Der Haushalt in Neubulach hat es in sich. Vor allem, weil die klammen Kassen mit Steuererhöhungen teilweise aufgefüllt werden müssen. Gleichzeitig investiert man aber größere Summen in die Gemeinschaftsschule und das Liebelsberger Bürgerhaus.

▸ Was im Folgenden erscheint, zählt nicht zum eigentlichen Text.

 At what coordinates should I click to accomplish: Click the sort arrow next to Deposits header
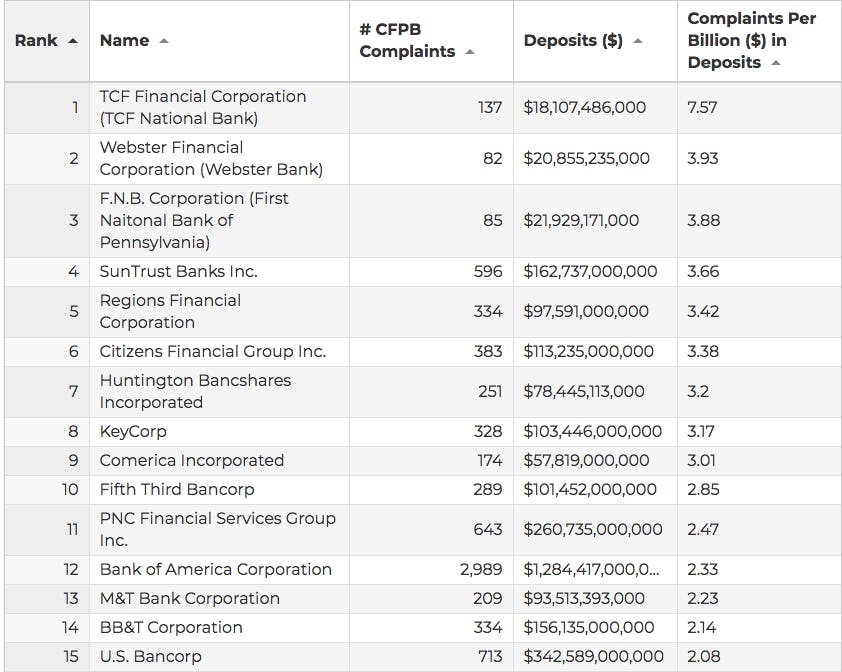(638, 41)
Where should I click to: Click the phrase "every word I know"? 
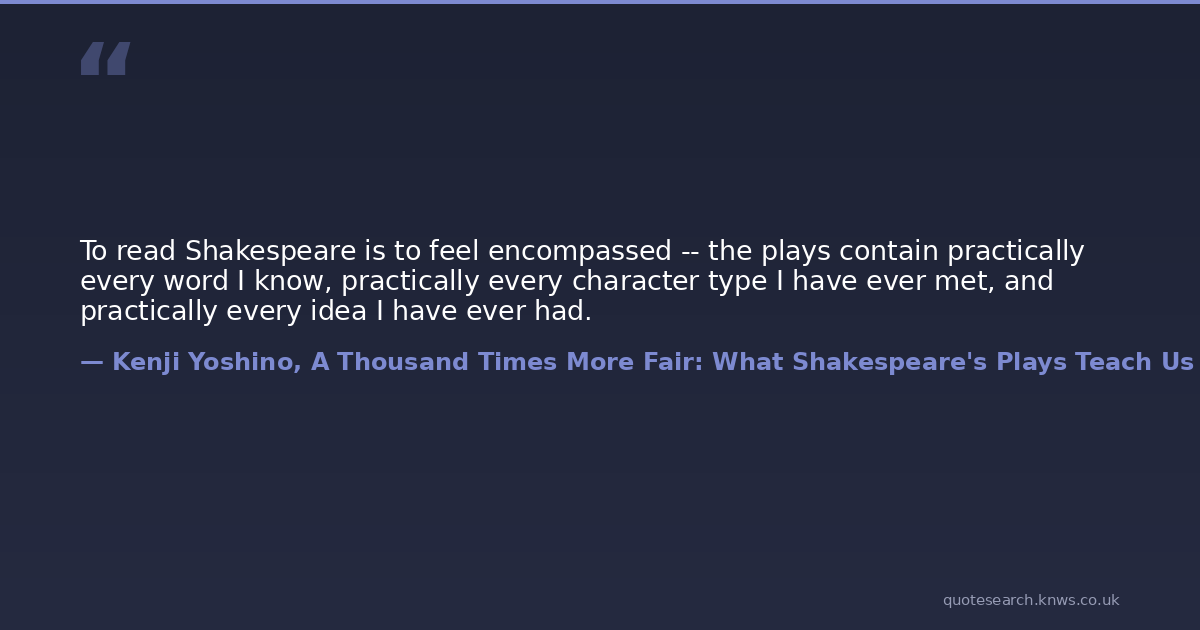pos(205,281)
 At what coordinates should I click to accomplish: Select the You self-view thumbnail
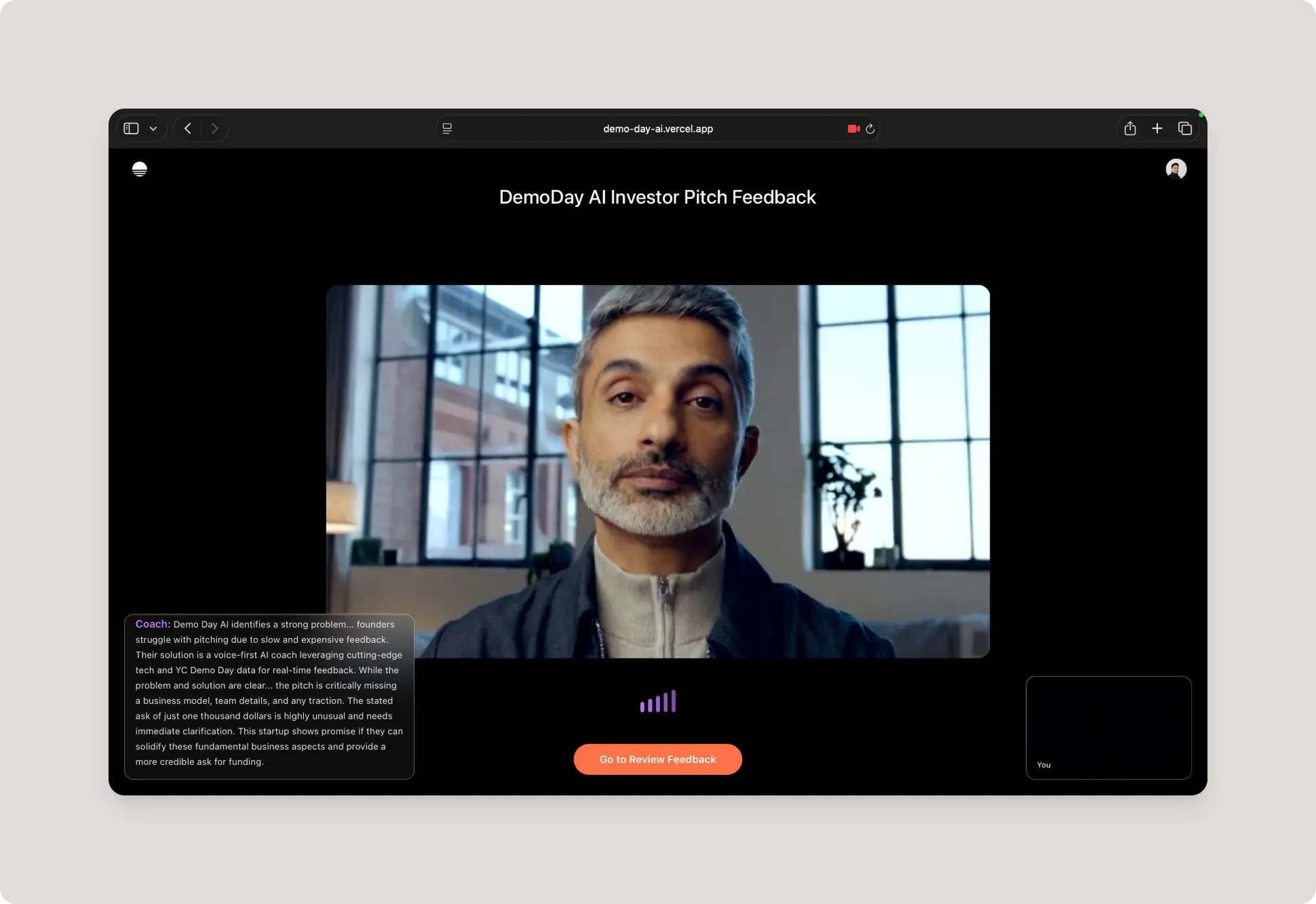pyautogui.click(x=1108, y=727)
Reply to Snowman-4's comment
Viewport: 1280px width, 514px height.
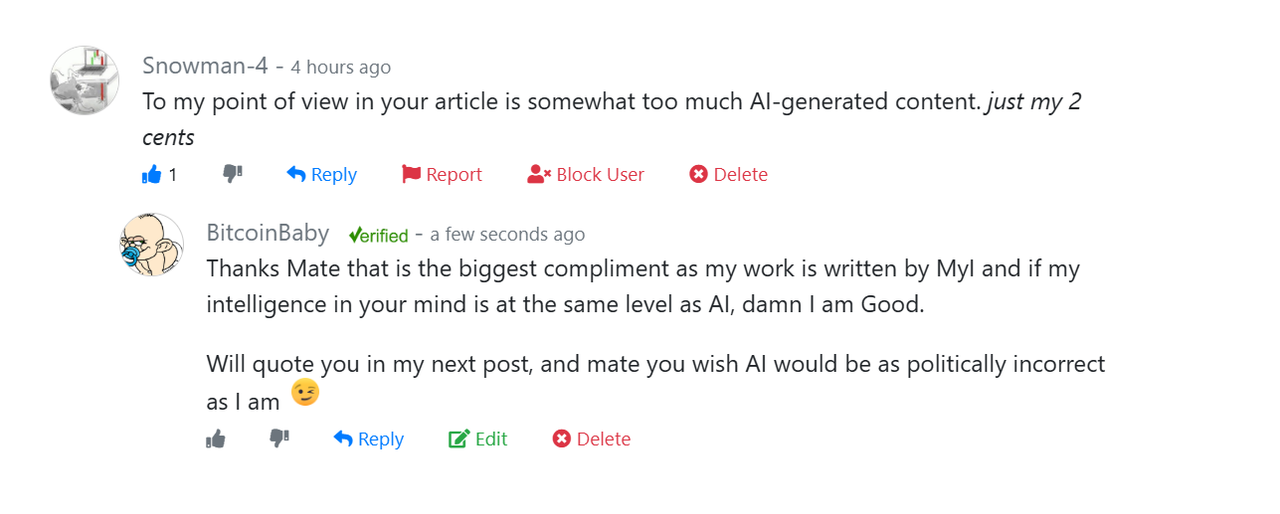coord(322,174)
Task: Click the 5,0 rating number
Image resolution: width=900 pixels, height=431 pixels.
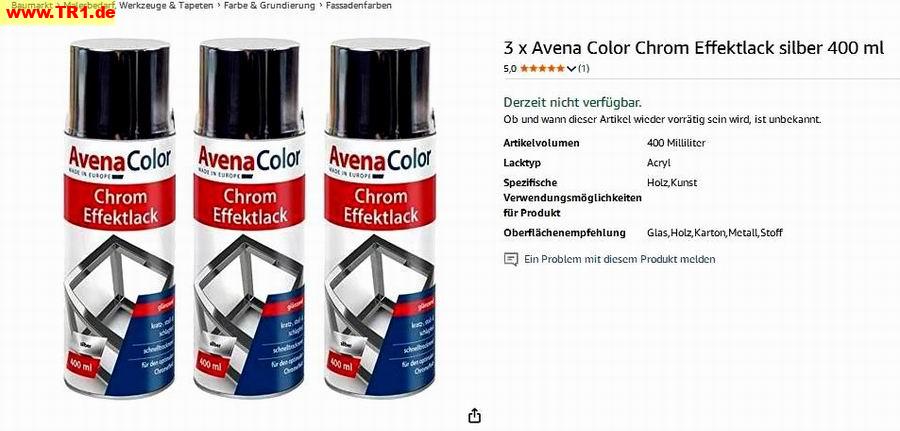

Neubulach - Ob Neubulachs Kämmerer Manfred Maurer ein begeisterter Alpinist ist, ist zwar nicht überliefert, allerdings steht eines fest: Wäre er einer, hätte er am sich jetzt auftürmenden Berg in Neubulach keine Freude. Denn in der Bergwerksstadt wächst bis Ende 2024 ein Schuldenberg in die Höhe, der wohl selbst jeden glühendsten Bergsteiger dazu veranlassen würde, Steigeisen und Eispickel frustriert in die Ecke zu pfeffern. 7 .634.716 Euro wird der Schuldenberg bis Ende 2024 hoch sein. In Worten: Siebenmillionensechshundertvierundreißigtausendsiebenhundertsechzehn Euro.